Liderados pela bióloga Silvia Pavan, da Universidade Politécnica Estadual da Califórnia, nos Estados Unidos, os grupos toparam com a simpática e misteriosa criatura enquanto faziam o passeio pelo parque, que é Patrimônio Mundial da Unesco e reconhecido por ter biodiversidade única.
O cientistas buscavam uma espécie de esquilo que já existisse. No entanto, encontraram um novo marsupial, pertencente ao grupo dos gambás-anões, o que surpreendeu a todos. “Percebi imediatamente que era algo incomum”, conta Pavan. O animal foi localizado próximo a um sítio arqueológico, em uma altitude onde geralmente não se encontra esse tipo de espécie.

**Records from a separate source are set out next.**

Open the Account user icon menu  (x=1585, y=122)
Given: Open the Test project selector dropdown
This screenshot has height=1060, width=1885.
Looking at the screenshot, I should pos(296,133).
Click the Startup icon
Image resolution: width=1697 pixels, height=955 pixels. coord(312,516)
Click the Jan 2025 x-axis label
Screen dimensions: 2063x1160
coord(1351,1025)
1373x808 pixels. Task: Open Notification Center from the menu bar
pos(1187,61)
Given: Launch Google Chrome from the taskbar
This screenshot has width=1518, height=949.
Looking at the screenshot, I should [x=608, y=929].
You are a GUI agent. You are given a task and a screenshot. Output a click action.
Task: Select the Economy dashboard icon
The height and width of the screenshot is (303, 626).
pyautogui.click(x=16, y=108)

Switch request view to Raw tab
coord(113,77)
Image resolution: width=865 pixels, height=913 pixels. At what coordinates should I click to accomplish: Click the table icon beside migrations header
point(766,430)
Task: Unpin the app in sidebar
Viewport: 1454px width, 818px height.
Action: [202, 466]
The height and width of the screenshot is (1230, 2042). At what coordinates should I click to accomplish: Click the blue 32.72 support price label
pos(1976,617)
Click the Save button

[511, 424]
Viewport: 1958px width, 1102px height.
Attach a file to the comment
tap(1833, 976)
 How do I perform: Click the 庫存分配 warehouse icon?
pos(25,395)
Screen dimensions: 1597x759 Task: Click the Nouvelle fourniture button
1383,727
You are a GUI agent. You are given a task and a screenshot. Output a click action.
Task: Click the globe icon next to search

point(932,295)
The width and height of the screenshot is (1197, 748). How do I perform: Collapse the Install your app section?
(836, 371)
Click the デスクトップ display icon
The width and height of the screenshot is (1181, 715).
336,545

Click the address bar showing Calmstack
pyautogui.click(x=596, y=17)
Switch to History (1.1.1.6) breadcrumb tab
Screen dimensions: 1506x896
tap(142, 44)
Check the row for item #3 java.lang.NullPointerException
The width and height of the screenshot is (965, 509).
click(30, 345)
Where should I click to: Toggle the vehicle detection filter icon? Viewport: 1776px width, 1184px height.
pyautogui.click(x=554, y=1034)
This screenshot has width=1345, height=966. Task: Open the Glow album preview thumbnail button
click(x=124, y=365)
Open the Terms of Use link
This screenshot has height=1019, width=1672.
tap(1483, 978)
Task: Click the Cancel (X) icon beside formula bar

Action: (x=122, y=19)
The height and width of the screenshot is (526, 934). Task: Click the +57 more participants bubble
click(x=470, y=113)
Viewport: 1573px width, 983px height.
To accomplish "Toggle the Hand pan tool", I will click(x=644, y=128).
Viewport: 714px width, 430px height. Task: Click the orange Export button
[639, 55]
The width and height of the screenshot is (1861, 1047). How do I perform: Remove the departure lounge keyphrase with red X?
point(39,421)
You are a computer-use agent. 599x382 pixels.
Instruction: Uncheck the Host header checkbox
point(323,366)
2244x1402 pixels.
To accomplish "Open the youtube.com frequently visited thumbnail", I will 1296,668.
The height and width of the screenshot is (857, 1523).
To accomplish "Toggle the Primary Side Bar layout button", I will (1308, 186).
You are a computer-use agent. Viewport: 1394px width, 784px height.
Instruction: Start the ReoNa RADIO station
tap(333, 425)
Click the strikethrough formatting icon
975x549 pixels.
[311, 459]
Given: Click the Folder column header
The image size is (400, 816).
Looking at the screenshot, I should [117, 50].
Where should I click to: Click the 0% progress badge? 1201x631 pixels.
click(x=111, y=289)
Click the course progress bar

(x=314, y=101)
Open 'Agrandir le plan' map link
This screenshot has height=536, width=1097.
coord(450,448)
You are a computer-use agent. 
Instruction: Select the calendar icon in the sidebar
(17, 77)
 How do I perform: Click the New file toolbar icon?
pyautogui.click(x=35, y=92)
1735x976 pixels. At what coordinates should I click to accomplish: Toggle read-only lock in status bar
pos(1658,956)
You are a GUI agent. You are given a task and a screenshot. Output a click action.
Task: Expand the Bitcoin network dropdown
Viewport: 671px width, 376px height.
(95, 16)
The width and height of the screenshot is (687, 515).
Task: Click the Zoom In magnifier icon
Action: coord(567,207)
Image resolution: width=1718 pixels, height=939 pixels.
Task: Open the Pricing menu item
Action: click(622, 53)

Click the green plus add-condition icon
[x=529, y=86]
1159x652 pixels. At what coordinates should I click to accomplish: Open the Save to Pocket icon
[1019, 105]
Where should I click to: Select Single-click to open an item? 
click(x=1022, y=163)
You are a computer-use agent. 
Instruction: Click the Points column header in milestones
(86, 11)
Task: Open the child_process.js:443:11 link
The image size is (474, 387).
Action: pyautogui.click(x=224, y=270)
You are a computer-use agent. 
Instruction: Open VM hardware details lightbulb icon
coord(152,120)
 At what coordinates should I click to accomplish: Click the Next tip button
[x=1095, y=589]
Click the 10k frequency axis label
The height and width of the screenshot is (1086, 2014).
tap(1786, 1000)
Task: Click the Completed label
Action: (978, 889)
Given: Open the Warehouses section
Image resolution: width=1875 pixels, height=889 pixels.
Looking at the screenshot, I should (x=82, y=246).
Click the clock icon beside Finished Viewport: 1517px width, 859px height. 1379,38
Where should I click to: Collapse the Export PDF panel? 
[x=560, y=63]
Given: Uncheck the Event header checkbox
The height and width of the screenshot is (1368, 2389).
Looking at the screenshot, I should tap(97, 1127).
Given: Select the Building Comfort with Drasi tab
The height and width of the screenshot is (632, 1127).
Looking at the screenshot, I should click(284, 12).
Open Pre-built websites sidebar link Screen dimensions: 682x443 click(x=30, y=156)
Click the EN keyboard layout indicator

Os marsupiais são um grupo diverso de mamíferos que se destacam pela presença de um marsúpio, ou bolsa, onde os filhotes completam o desenvolvimento. Entre seus representantes estão os gambás e os cangurus.

Características e identificação do animal
O pequeno mamífero mede cerca de 22 centímetros, o que inclui a cauda, mas considerando apenas o corpo ele mal chega aos 10 centímetros. O marsupial tem pelagem castanho-avermelhada e marcas faciais que lembram uma máscara. Apenas um animal da espécie foi identificado até o momento.
Para confirmar a novidade, o grupo analisou o DNA do bichinho e comparou traços físicos com espécimes de museus ao redor do mundo. A análise levou anos, pois foi preciso descartar qualquer possibilidade de que a espécie já tivesse sido descrita, mas com outras características anatômicas.
O estudo completo foi publicado em junho na revista American Museum Novitates. O marsupial recebeu o nome de Marmosa chachapoya, em homenagem à antiga civilização que habitava a região antes da chegada dos incas.
Conexões com o passado e o futuro
Os Chachapoya viveram no norte do Peru entre os anos 800 e 1470. Eles eram conhecidos como “povo da floresta nublada”, construíam suas moradias em cumes de montanhas, deixaram vestígios espalhados pelo parque e conviveram com povos incas.
Mais de 30 sítios arqueológicos já foram registrados na área. O Parque Nacional do Rio Abiseo também abriga espécies ameaçadas, como o macaco-barrigudo-de-cauda-amarela, antes considerado extinto.
Além do Marmosa chachapoya, a expedição encontrou outros animais ainda não descritos formalmente. Entre eles está um roedor semi-aquático, também inédito na literatura científica, que ainda está sob estudo para saber se é, de fato, uma espécie inédita.
Biodiversidade ainda desconhecida
“Sabemos muito pouco sobre essa espécie, incluindo sua história natural e distribuição geográfica”, destaca Pavan em comunicado à imprensa. Ela acrescenta a importância da conservação em regiões remotas como são os sítios arqueológicos.
As descobertas reforçam o papel vital de áreas protegidas na preservação da biodiversidade. Regiões como o Rio Abiseo podem abrigar dezenas de espécies desconhecidas, muitas delas em risco sem que sequer se saiba de sua existência.
“É um lembrete da importância crítica da exploração científica e da conservação em áreas como o Rio Abiseo”, concluiu Pavan. O trabalho continua, na esperança de que mais criaturas ocultas nas florestas andinas sejam descobertas.